A review by apanneton
Good Morning, Midnight by Jean Rhys

Étrange de lire ça tout de suite après L'Invitée de Simone de Beauvoir, qui, malgré ses complications sentimentales & ses tragédies, est porté par un optimisme volontaire -- on peut changer le monde, on peut se proposer de nouveaux modèles, de nouvelles façons de lier sa vie à celle des autres. Le roman de Jean Rhys, au contraire, ne peut & ne veut plus rien. Sasha, sa narratrice, erre dans un Paris triste de l'entre-deux-guerres, butée contre un présent à qui elle ne promet rien. L'essentiel, se répète-t-elle, c'est d'avoir un programme, une feuille de route : manger un morceau, aller au cinéma, se faire teindre les cheveux (en blond cendré, une couleur difficile), acheter un chapeau, choisir le bon café où prendre un verre -- celui où l'on ne vous reconnaîtrera pas, comme personne ou comme archétype.
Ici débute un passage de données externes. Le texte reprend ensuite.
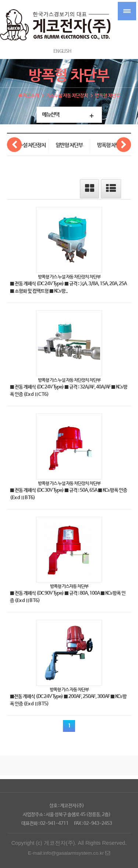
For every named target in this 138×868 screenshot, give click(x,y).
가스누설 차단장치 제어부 (28, 147)
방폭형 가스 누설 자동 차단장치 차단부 (69, 277)
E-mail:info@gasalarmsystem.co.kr (69, 853)
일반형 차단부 (69, 145)
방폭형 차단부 (111, 145)
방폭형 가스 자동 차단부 (69, 689)
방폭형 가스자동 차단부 (69, 586)
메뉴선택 (50, 115)
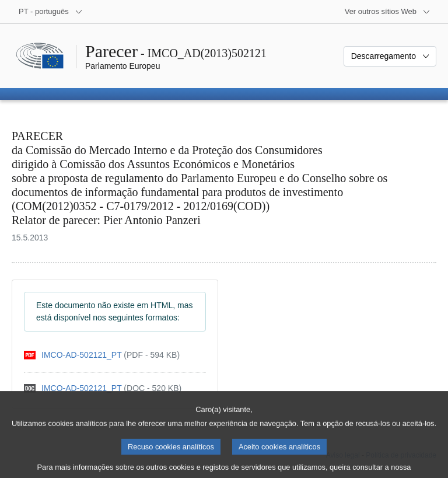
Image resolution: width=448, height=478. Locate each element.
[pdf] (102, 355)
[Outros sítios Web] (387, 12)
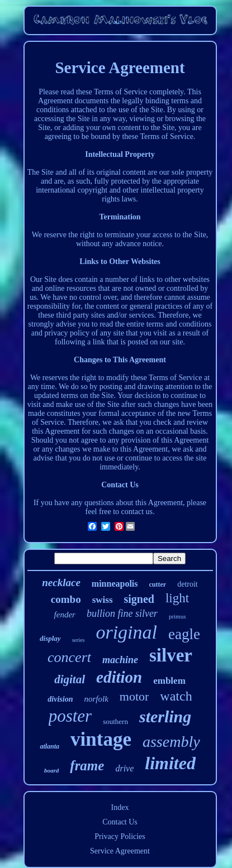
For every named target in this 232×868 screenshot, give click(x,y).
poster (70, 716)
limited (170, 763)
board (51, 770)
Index (120, 807)
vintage (101, 739)
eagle (184, 634)
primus (177, 616)
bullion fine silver (122, 613)
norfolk (96, 699)
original (126, 632)
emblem (169, 680)
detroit (187, 584)
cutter (158, 584)
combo (66, 599)
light (177, 598)
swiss (102, 600)
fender (65, 615)
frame (87, 765)
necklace (61, 582)
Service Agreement (120, 851)
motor (134, 696)
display (50, 638)
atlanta (49, 746)
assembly (171, 741)
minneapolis (115, 583)
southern (115, 721)
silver (171, 655)
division (60, 699)
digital (69, 679)
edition (119, 677)
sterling (165, 716)
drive (124, 768)
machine (120, 660)
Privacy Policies (120, 836)
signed (139, 599)
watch (176, 696)
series (78, 640)
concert (69, 657)
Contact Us (120, 822)
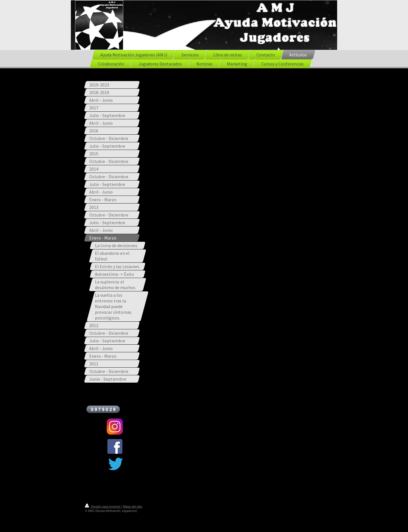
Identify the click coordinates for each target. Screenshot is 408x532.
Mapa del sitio (133, 506)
L'énergie du livre n'est pas à chercher dans l'intrigue, mais dans le regard de Sasha, son humour fatigué mais perçant, sa voix puissante même sous la lassitude. Comment se résigner à ne plus rien attendre du monde? Comment apprendre à son corps à ne plus se tendre vers le printemps? Good Morning, Midnight ne dit pas que c'est impossible; il murmure simplement que l'indifférence est une joie difficile, glissante, creuse lorsqu'attrapée.